[Callers] Compilation of 'Hey' dances, and further requests
rich at harts.mv.com
Sun Nov 5 22:16:48 PST 2006
Here are a few thoughts on teaching the hey - and other calls.
1. Spend as little time as possible "teaching". People learn best by
doing. The fewer words the better.
2. If many of the dancers already know how to do it, depend on the
experienced dancers to help during the dance (but not while you do the
walkthrough, unless asked)
3. Describe the starting position, if necessary and the ending position
(for a Hey you end back at the same place you started). Even if someone
gets lost during the hey, the dance will not break down if they get back
to the right place for the next call. Being ready for the next move is
more important than getting every move correct, for beginners or
4. If there are a lot of beginners, ask the experienced dancers to show
them which shoulder of theirs to pass. Experienced dancers will often
point to their left or right shoulder for beginners to show which side
to pass on, especially if asked.
5. Then, after the above, describe the move: "walk across the set and
back in a sort of figure eight, weaving back and fourth over and back to
place." Keep your words short, sweet, and quick. Then while doing the
walkthrough say "pass by the right shoulder in the middle and by the
left on the outside".
6. If there are a lot of beginners and few experienced dancers, then
maybe you could ask a group of four to demonstrate the hey. A picture is
worth a 1000 words and this is sometimes quicker than trying to explain it.
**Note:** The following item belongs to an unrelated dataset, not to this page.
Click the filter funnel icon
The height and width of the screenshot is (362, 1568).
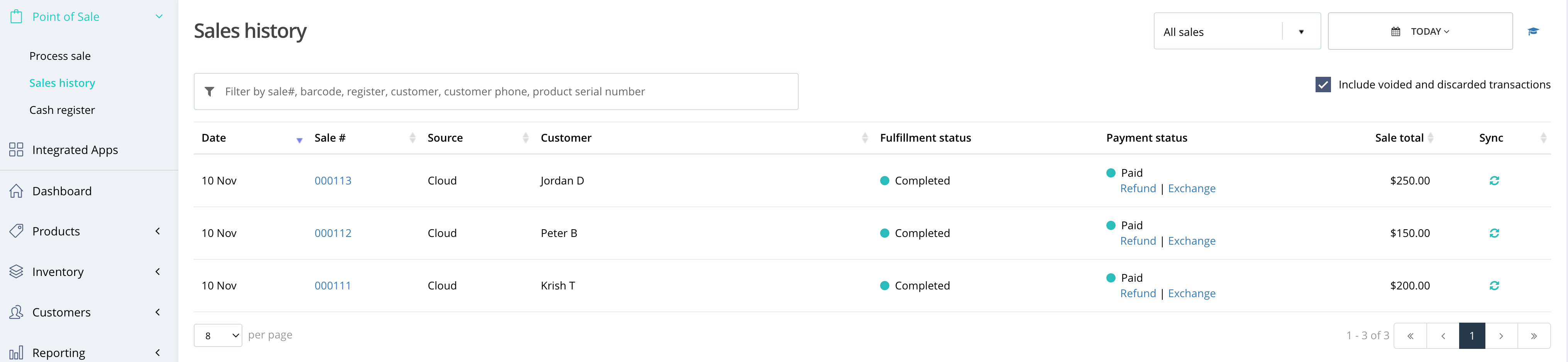[x=209, y=92]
7. Finally, if the vast majority of the dancers are beginners, then a
dance with a hey may not be the best choice. For beginners easier dances
that they can succeed at are better and more enjoyable.
8. Also listen to how experienced dancers teach and call a hey and pick
the method and words that you like best. If you listen to a number of
callers, you will find that everyone has their own methods.
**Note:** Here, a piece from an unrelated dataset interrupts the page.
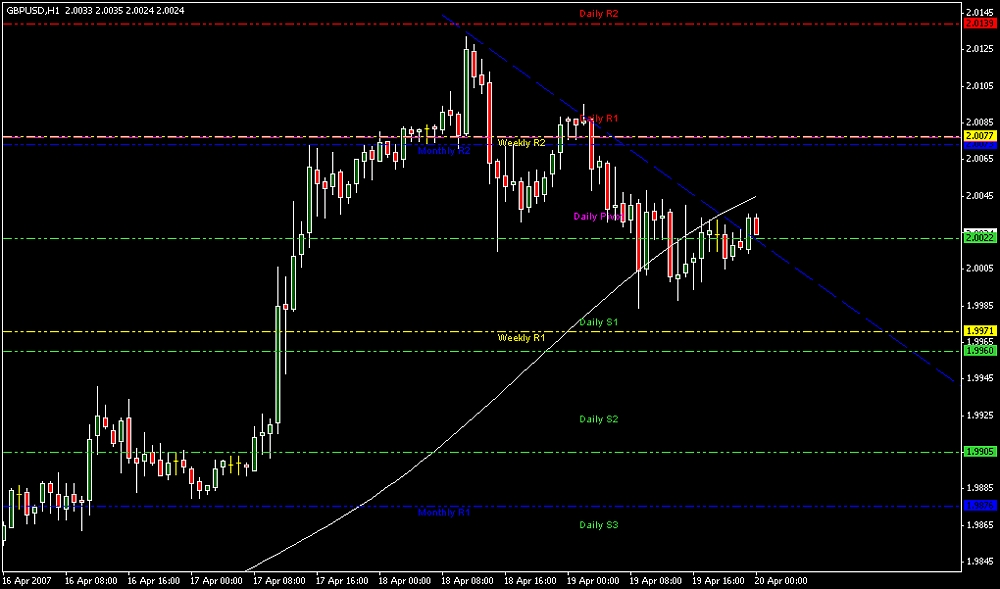Click the Daily R2 label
I hope this helps. Good luck.
Jillian Hovey remarked on 11/6/2006 12:32 AM:
> Thanks to everyone who so generously sent me suggestions for easy dances to use in the fourth slot that I, as a new caller will call at our Toronto Country Dancer's dance that Bev Bernbaum will be calling next Saturday.
> I have attached a Word document that has all the dances, some of which are annotated with teaching notes.
> I have two requests: I need the details of two dances: First Hey by Paul Balliet, and "Kiss of a Lifetime" bu Peter Stix (I could not find either through an internet search. [A suggestion: Please post the info to the whole list, so once someone has sent the info, others need not bother. Thanks!]
> The other request is for suggestions on how to teach a hey. (I am a little bit terrified.)
> Please note, that I have not chosen a dance yet, but need to do so by tomorrow, so I cam open to suggestions from the list I sent (including the two above) and any other dances that you think are suitable. [Note: If I am too terrified to teach a Hey, then Bev has graciously offered that I can choose another easy dance, so I am open to suggestions on that front as well.]
> Thanks for 'Sharing the Weight', and helping me out! I have learned a lot from you out there in List Serve Land so far, and I am looking forward to more!